The secondary characters are fascinating in their brazenness and crudeness; you can almost smell them. They are the kind of folk modern middle class readers don't usually come into contact with, like Earl, for instance, the close-mouthed drugstore cowboy, and Miguel the Mexican with his fighting cocks, which are a metaphor for the men who employ them. The violence between Abe, Earl and Miguel struck me as comic, like the sight of two dogs mating on a Sunday sidewalk in front of a busy church. Perhaps it was because, again, we moderns don't see too many middle class men having fistfights, except in videos.

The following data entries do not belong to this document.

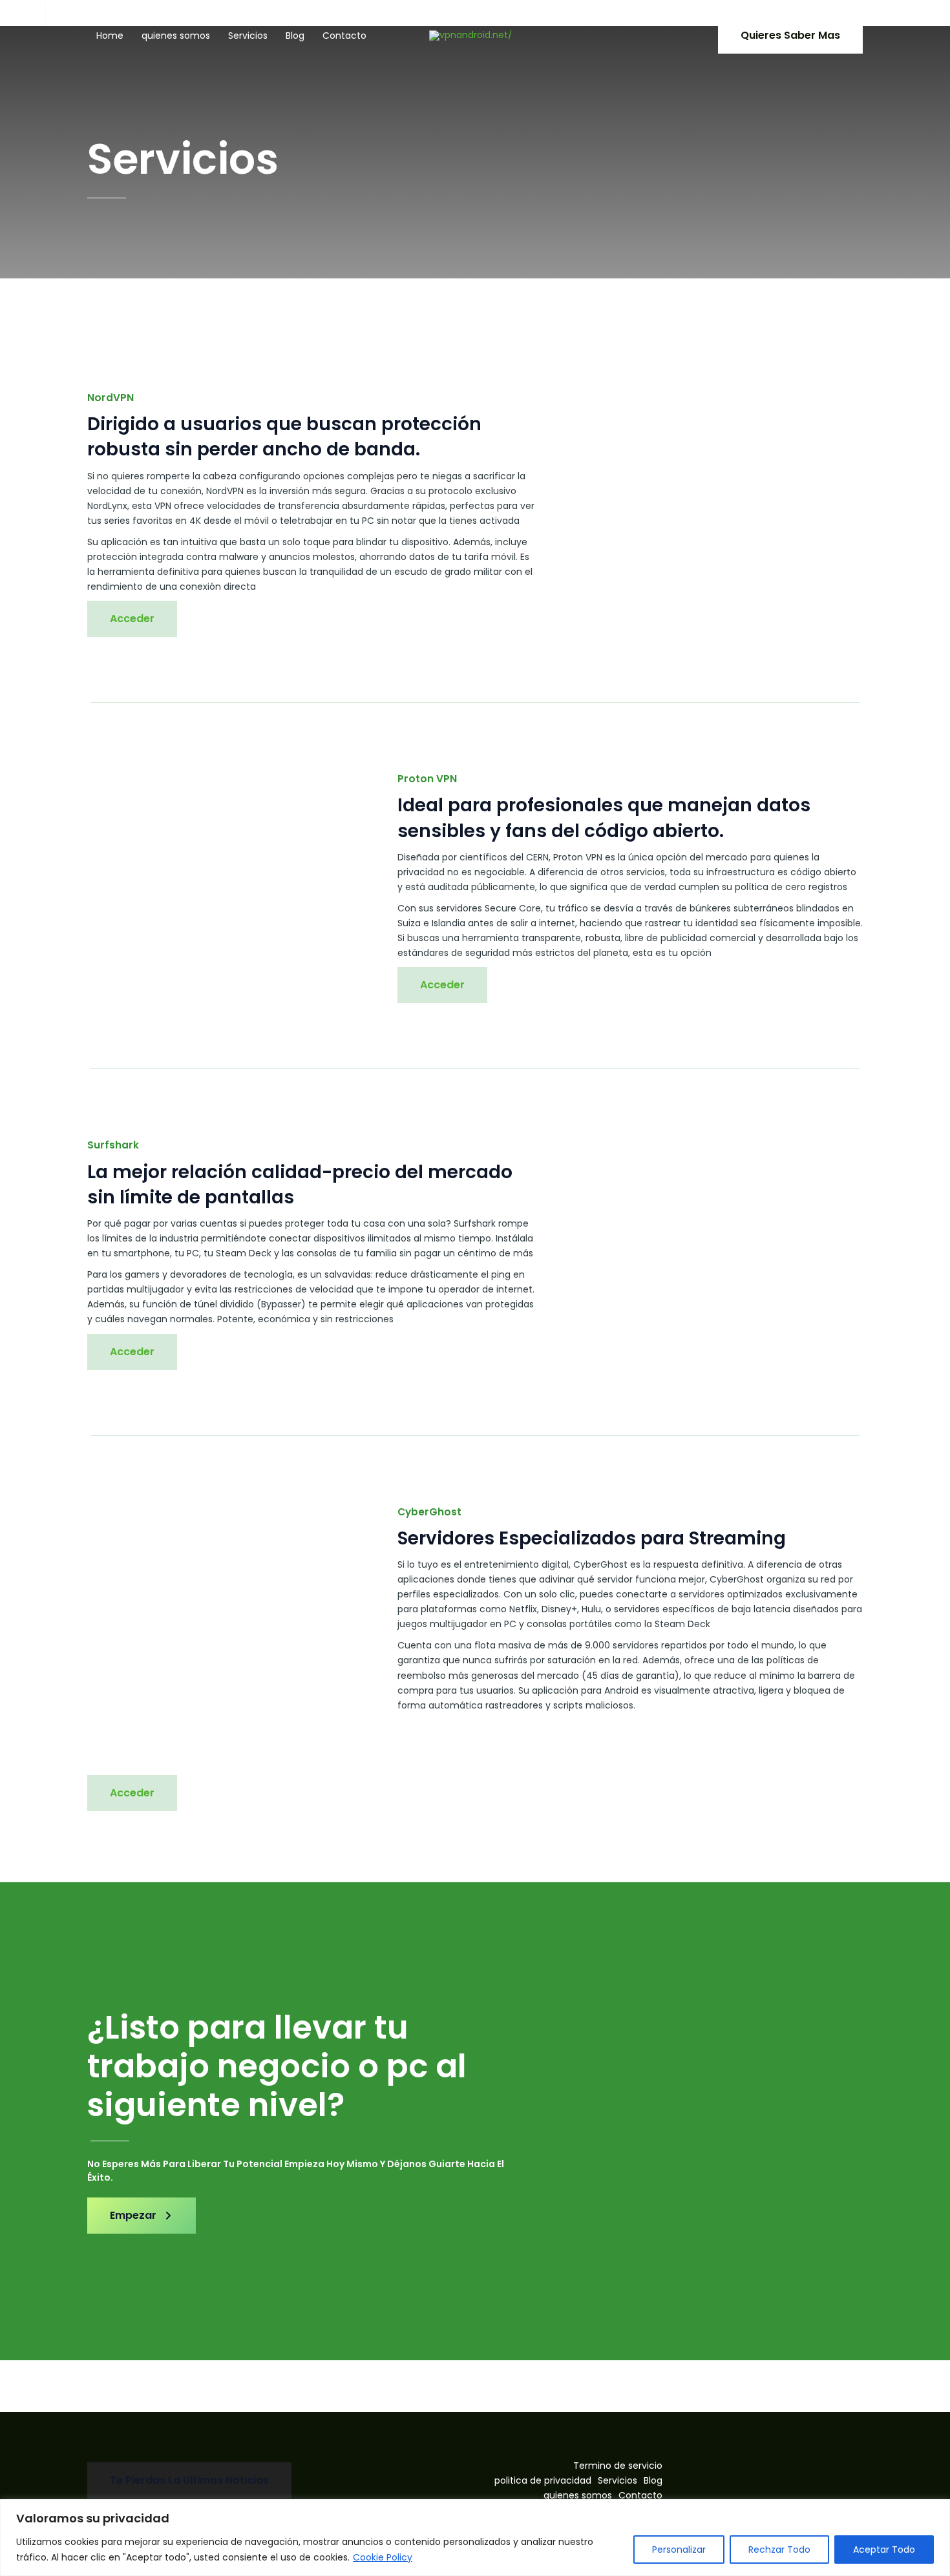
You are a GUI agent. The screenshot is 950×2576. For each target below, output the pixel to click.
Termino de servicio (617, 2465)
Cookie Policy (382, 2557)
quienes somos (176, 35)
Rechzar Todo (779, 2549)
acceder (442, 984)
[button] (790, 35)
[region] (475, 2537)
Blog (295, 35)
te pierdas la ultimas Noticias (189, 2480)
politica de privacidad (542, 2480)
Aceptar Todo (884, 2549)
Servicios (248, 35)
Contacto (344, 35)
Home (109, 35)
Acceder (132, 618)
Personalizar (679, 2549)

Young women, uninterested in marriage, sleeping around as they seek to advance their careers, superficiality, frenzied celebrity-worshipping mobs, plain-looking grown men who stupidly lust after beautiful women who are completely uninterested in them, unbridled egotism, desires, dreams, and very little thinking and planning -- the essence of what West worked with here seems to have long ago been mainstreamed down into the great American masses - think of MTV, MySpace, Christina and Britney videos, Survivor and American Idol. But no one, to my knowledge, has illustrated it as vividly and delightfully as West has.
The ending, like the endings of all good novels, drifts slowly away from you, like the beautiful young woman you just held in your arms, fading back into a crowded dance floor. At about 200 pages, a paperback of The Day of the Locust is a must-have addition to your backpack or briefcase, or, perhaps, as an ebook, downloaded into your laptop or cell phone.
The sad fact that this brilliant novel and West's earlier works brought him no significant money or recognition gives this writer succor.